Rights in Event of Termination of Employment Following Change
in
Control.
(a)
In
the event that Executive delivers a Notice of Termination (as defined in Section
5(a) of this Agreement) to HMS only (not the Bank), Executive shall be
absolutely entitled to receive the compensation and benefits set forth
below:
If,
at
the time of termination of Executive's employment, a "Change in Control" (as
defined in Section 5(b) of this Agreement) has also occurred, upon execution
of
a release satisfactory to HMS, HMS will provide Executive with the following
pay
and benefits: (i) a payment in an amount equal to and no greater than 2.0 times
the Executive's Agreed Compensation as defined in subsection (g) of Section
3,
which amount shall be payable in twelve (12) equal monthly installments; and
(ii) subject to plan terms, Executive’s continued participation in HMS's
employee benefit plans for twelve (12) months or until Executive secures
substantially similar benefits through other employment, whichever shall first
occur.
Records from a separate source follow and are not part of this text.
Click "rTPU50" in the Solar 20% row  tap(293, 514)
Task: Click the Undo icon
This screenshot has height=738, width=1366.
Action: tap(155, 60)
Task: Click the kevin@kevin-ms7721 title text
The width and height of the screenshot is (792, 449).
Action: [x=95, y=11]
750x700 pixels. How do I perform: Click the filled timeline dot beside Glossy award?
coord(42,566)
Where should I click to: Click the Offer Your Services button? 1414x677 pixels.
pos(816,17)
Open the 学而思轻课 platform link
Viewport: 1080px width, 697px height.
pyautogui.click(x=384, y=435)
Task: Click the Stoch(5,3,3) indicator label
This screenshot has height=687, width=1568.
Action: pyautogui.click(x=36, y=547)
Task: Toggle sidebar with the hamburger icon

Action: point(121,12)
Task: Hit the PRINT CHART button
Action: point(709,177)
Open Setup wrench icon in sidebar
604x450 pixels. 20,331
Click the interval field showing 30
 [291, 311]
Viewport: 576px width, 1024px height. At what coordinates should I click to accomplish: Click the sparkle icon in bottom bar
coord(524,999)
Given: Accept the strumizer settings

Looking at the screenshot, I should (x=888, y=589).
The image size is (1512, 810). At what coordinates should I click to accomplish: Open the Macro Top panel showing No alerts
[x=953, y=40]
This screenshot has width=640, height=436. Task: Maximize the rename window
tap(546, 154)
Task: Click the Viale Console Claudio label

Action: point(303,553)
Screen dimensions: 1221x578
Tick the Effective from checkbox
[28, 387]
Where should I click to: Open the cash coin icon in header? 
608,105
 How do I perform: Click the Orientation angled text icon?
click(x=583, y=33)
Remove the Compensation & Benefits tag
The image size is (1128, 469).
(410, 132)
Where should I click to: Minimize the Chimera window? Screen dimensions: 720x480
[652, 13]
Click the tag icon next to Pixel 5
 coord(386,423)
If Executive is no longer eligible to participate in an employee benefit
plan because he no longer is an employee, HMS will pay Executive the amount
of
money that it would have cost HMS to provide the benefits to Executive. However,
in the event the payments described herein, when added to all other amounts
or
benefits provided to or on behalf of the Executive in connection with his
termination of employment, would result in the imposition of an excise tax
under
Code Section 4999, such payments shall be retroactively (if necessary) reduced
to the extent necessary to avoid such excise tax imposition. Upon written notice
to Executive, together with calculations of HMS's independent auditors,
Executive shall remit to HMS the amount of the reduction plus such interest
as
maybe necessary to avoid the imposition of such excise tax. Notwithstanding
the
foregoing or any other provision of this Agreement to the contrary, if any
portion of the amount herein payable to the Executive is determined to be
non-deductible pursuant to the regulations promulgated under Section 280G of
the
Code, then HMS shall be required only to pay to Executive the amount determined
to be deductible under Section 280G.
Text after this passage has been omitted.